Can the police search and seize our cell phones without a warrant after an arrest?
In an age where ninety percent of Americans own a cell phone, the United States Supreme Court has taken steps towards granting Americans the privacy that many of them want and feel that they deserve when it comes to the content on their cell phones. The Supreme Court heard arguments in April on two cases that addressed the issue of whether or not police officers need a warrant to search the cell phones of the individuals whom they arrest.
The first case, Riley v. California, arose when David Riley was pulled over in San Diego for having an expired auto registration. The police found loaded guns in his car, and, upon an inspection of Mr. Riley's smart phone, entries they associated with a street gang. A more comprehensive search of Mr. Riley's phone found led to information that linked him to a shooting.
The second case, U.S. v. Wurie involved the search of the call log of Mr.

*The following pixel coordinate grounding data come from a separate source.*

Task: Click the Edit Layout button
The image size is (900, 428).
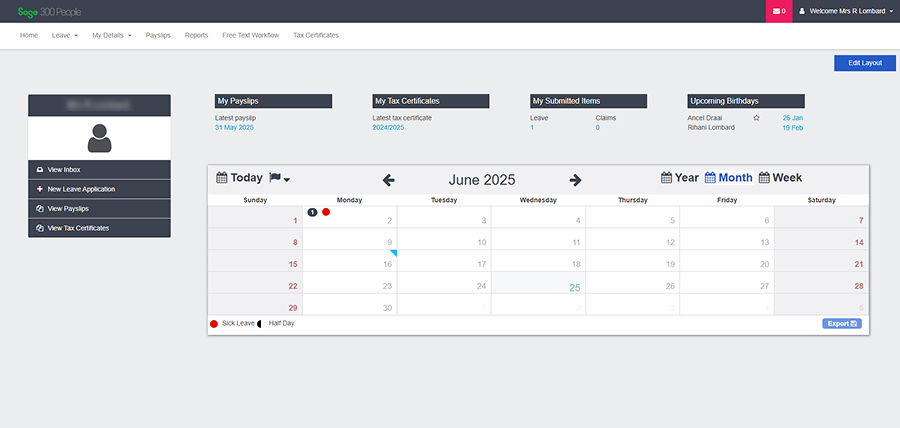Action: point(864,63)
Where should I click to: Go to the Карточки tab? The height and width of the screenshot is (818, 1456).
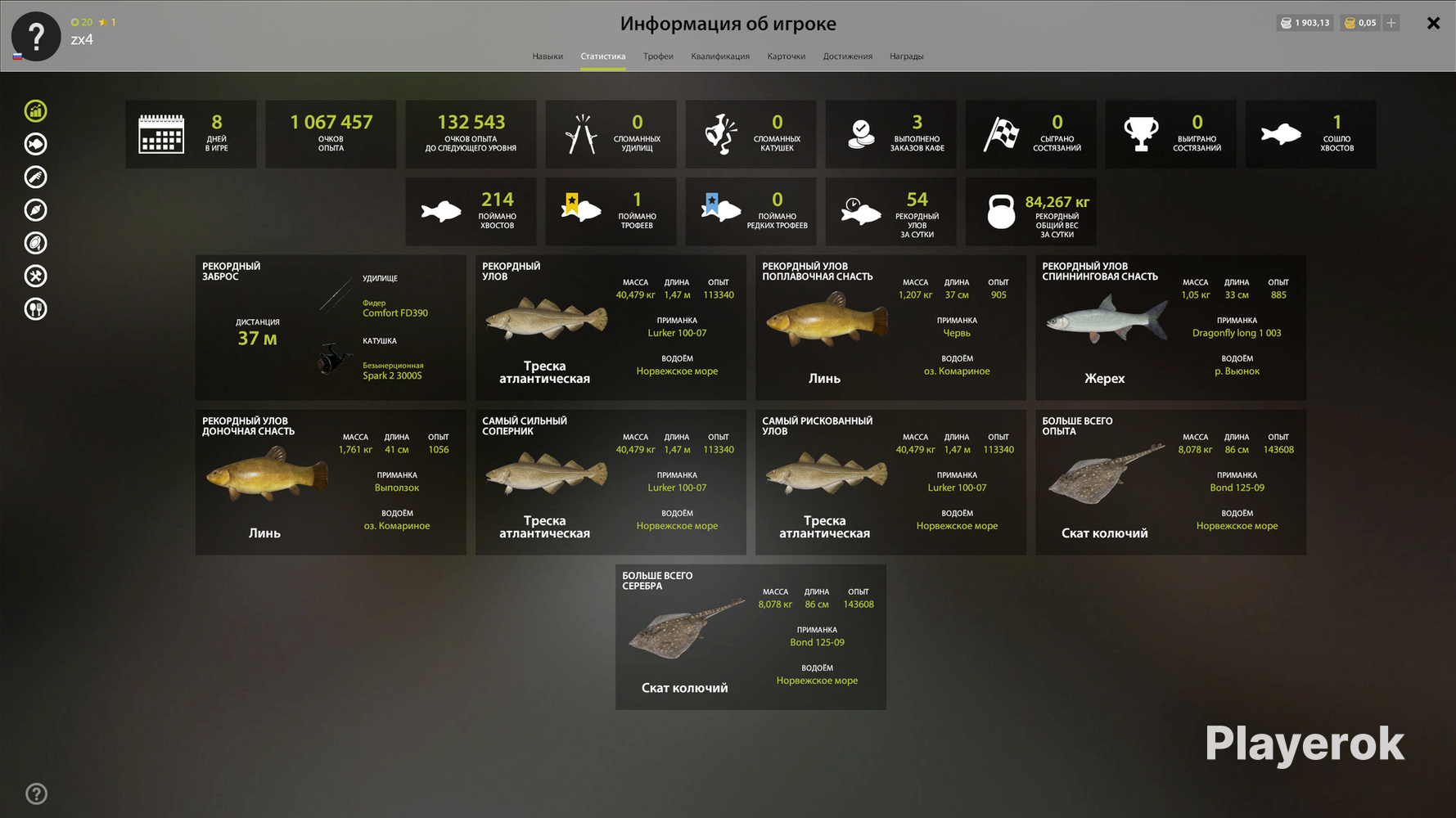pos(787,56)
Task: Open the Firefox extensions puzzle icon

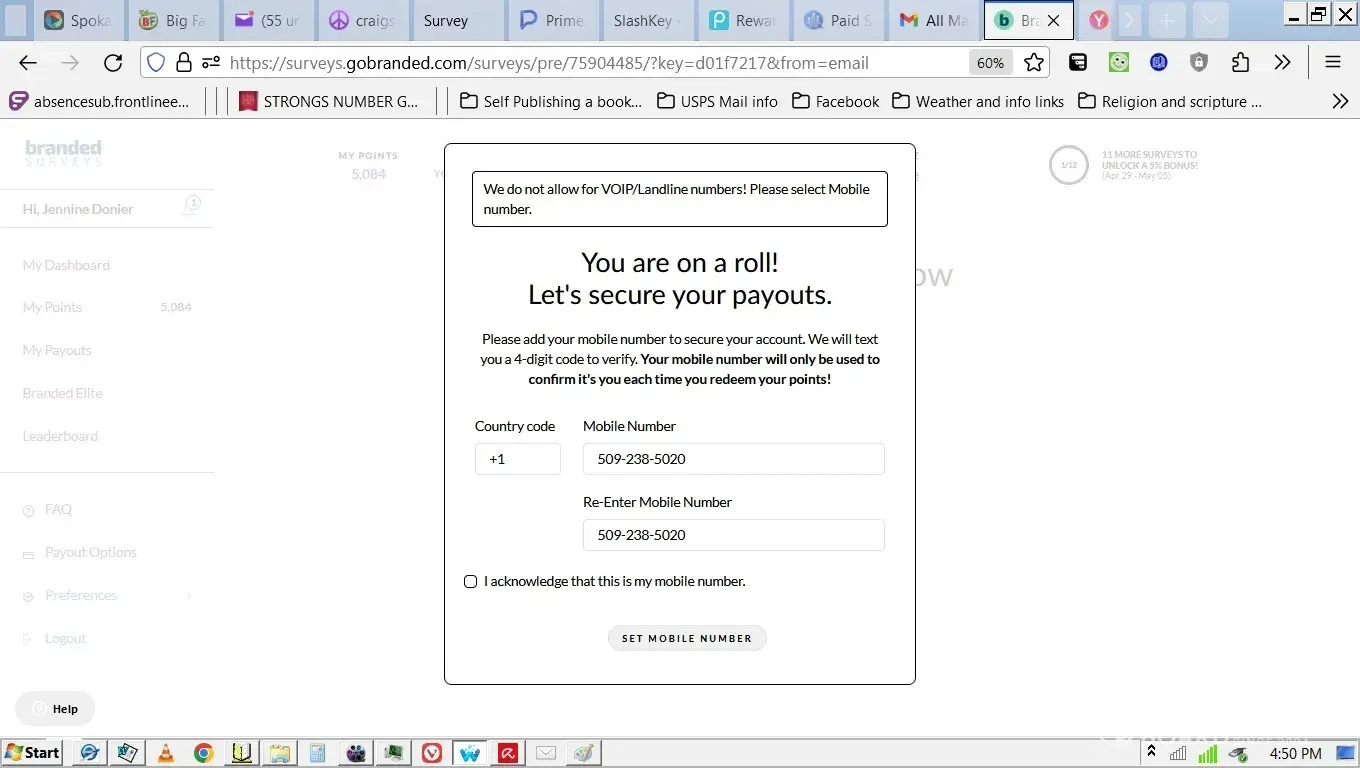Action: (1240, 63)
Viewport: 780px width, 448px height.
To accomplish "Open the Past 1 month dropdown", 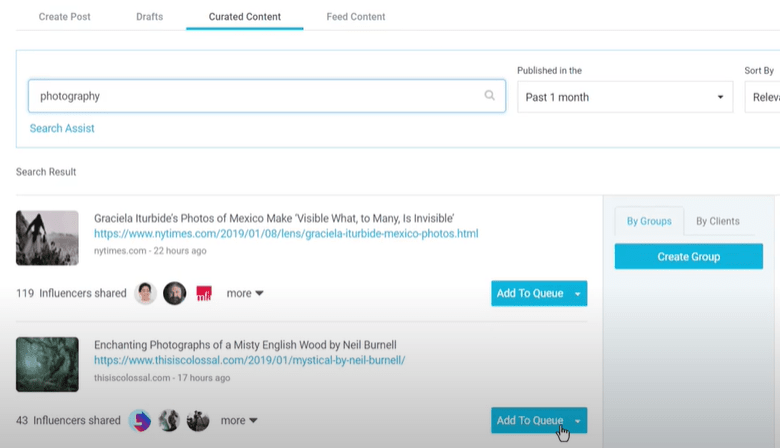I will click(625, 97).
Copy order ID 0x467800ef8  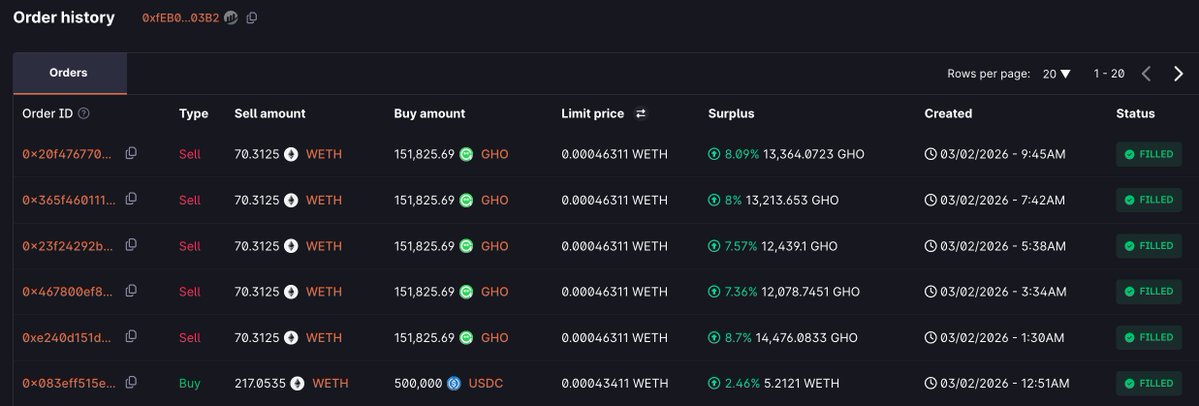131,291
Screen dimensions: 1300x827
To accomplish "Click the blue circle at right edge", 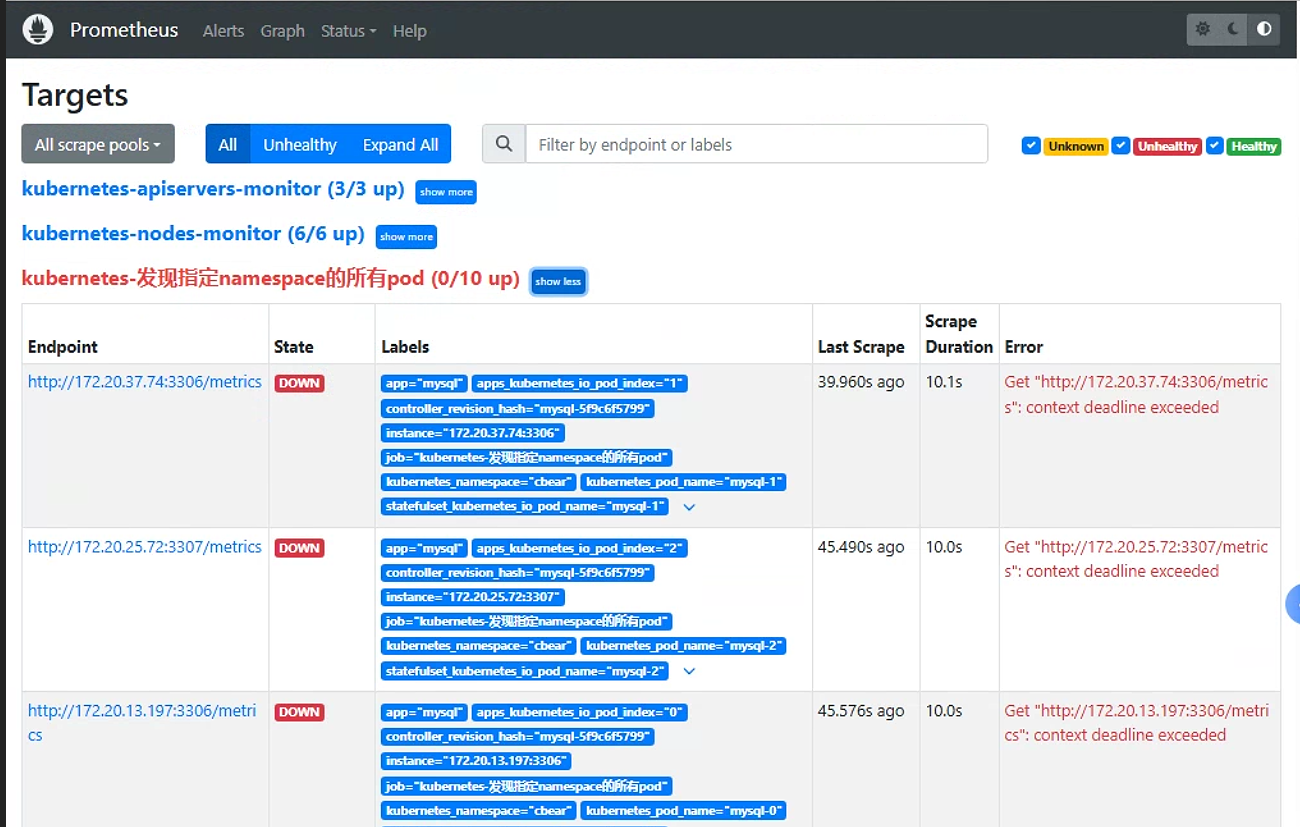I will click(x=1293, y=604).
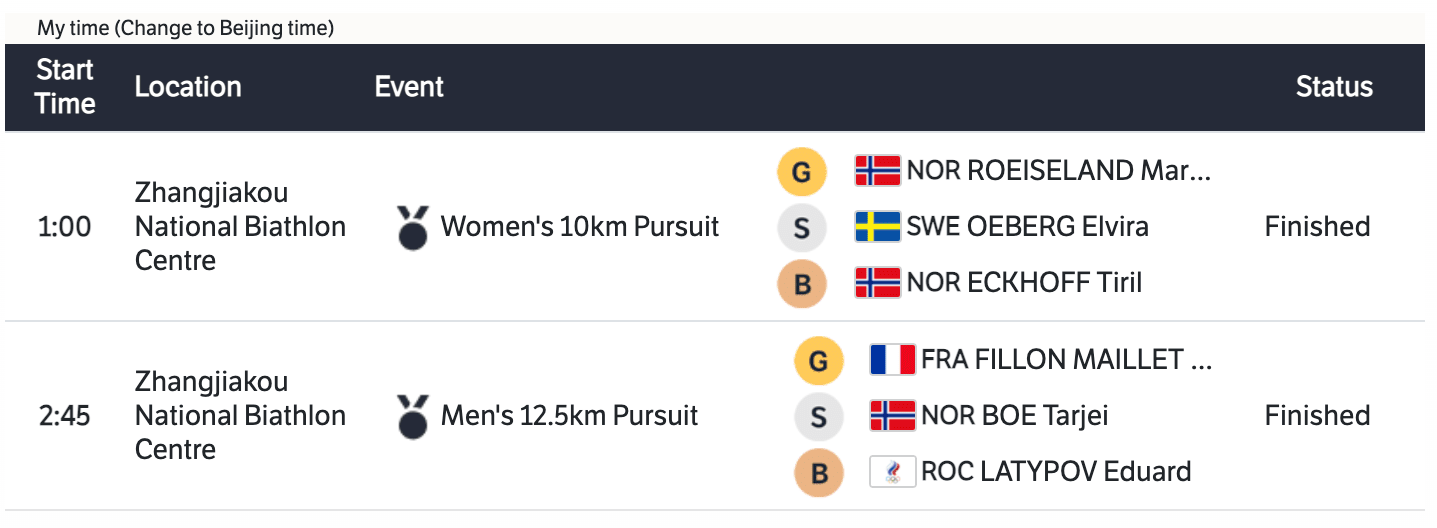
Task: Click the Swedish flag next to Oeberg
Action: click(x=877, y=227)
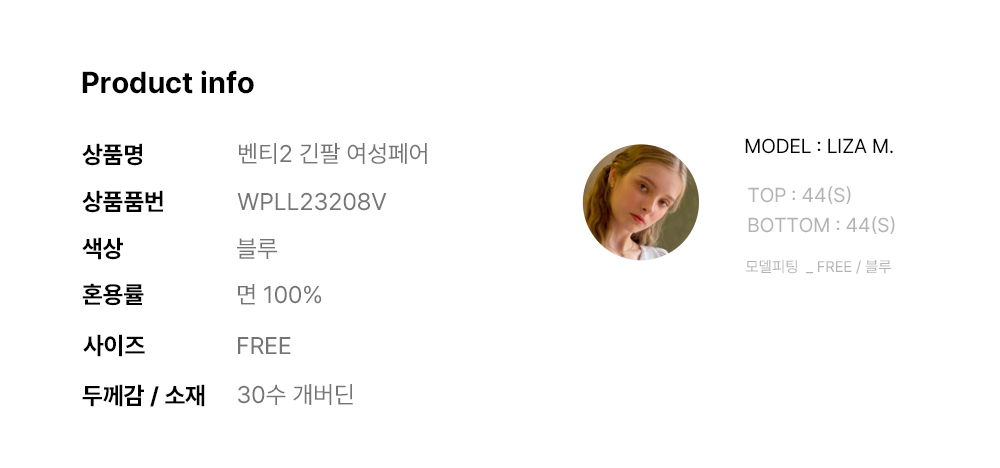Screen dimensions: 1000x468
Task: Select the color value 블루
Action: coord(257,248)
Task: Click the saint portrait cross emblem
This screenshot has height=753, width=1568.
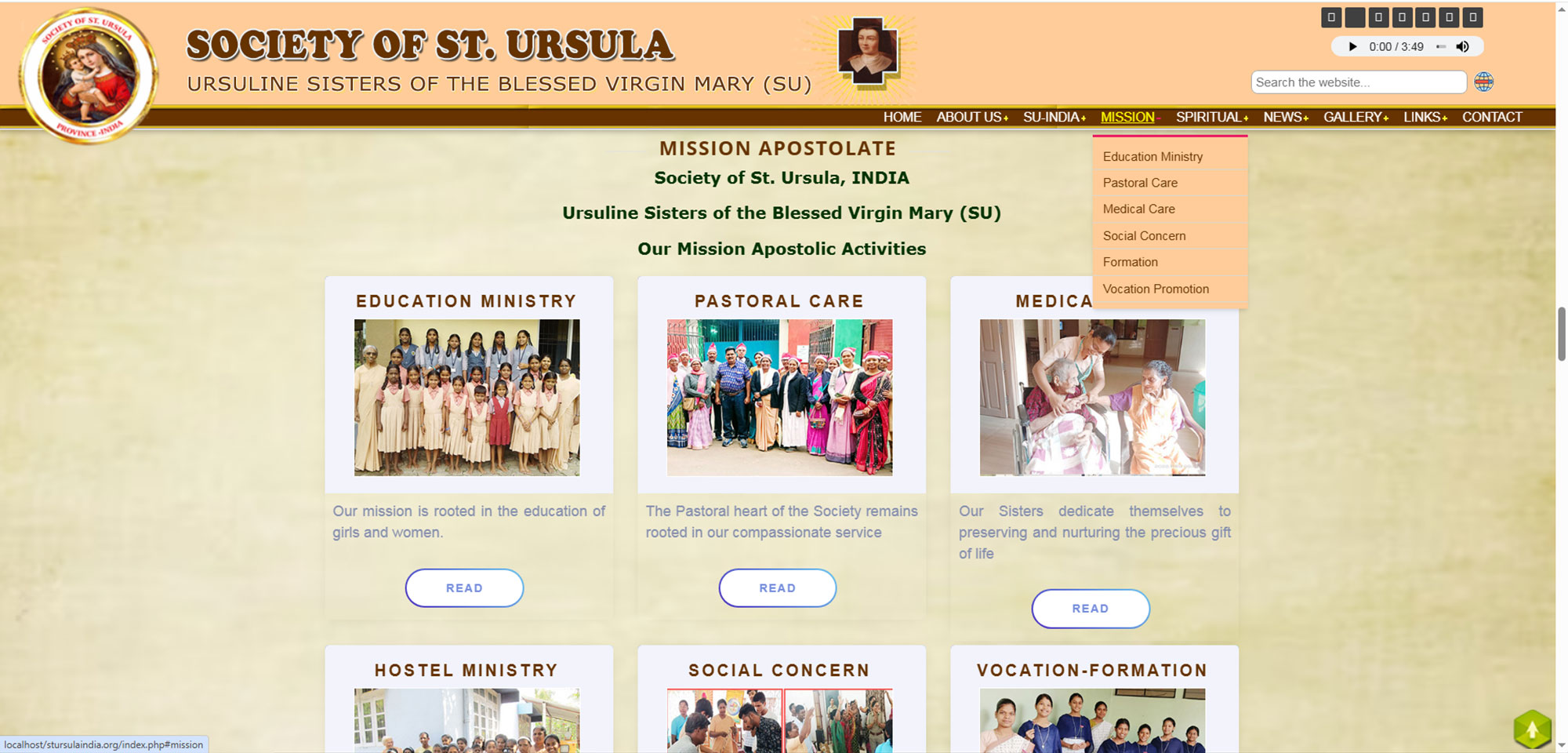Action: 868,51
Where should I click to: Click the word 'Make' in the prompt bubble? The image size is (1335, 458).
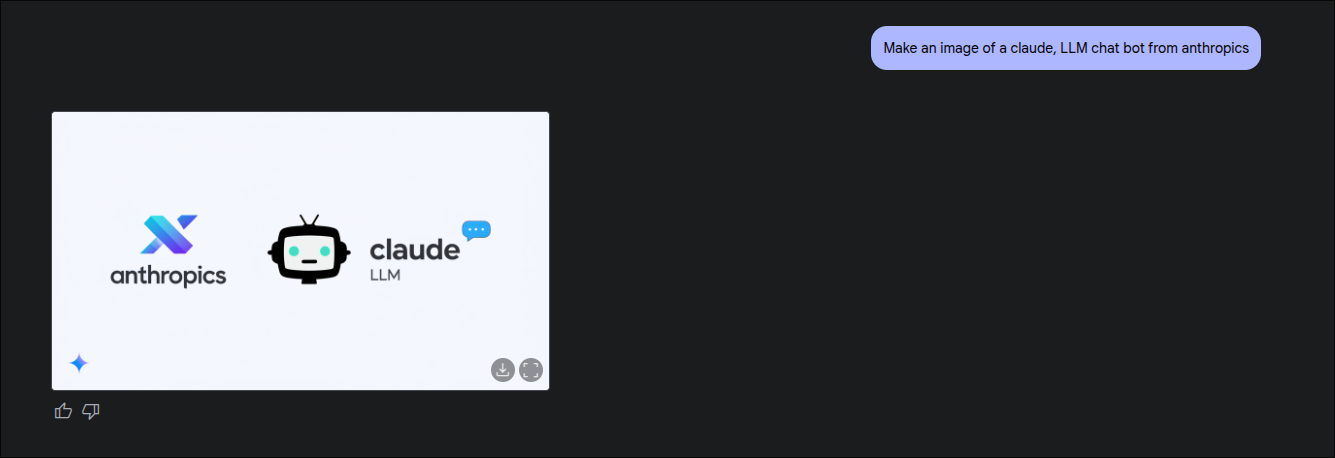coord(900,48)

Brima Wurie's flip phone after he was arrested in 2007 in Boston and charged with gun and drug crimes. This case made it to the Supreme Court after the federal appeals court in Boston threw out the evidence found on Mr. Wurie's phone.
The Justice Department, arguing on behalf of the United States and their police force, claimed that cell phones are not materially different from wallets, purses and address books. Chief Justice John Roberts and the rest of the Supreme Court disagreed. In an unanimous 9-0 opinion, the United States Supreme Court ruled that the police do need warrants to search the cell phones of the people that they arrest. Chief Justice Roberts went as far to say that "modern cell phones are now such a pervasive and insistent part of daily life that a visitor from Mars might conclude they were an important feature of human anatomy."
Although this ruling will be considered a win by proponents of applying the Fourth Amendment (which bars unreasonable searches) to the content of cell phones, it is a huge blow to law enforcement agencies that would prefer more latitude to search without having to obtain a warrant (Chicago Tribune). The Chief Justice admitted that there is no denying that their ruling will have an impact on the ability of law enforcement to combat crime; however, the right to privacy comes at a cost. What cost are you willing to pay?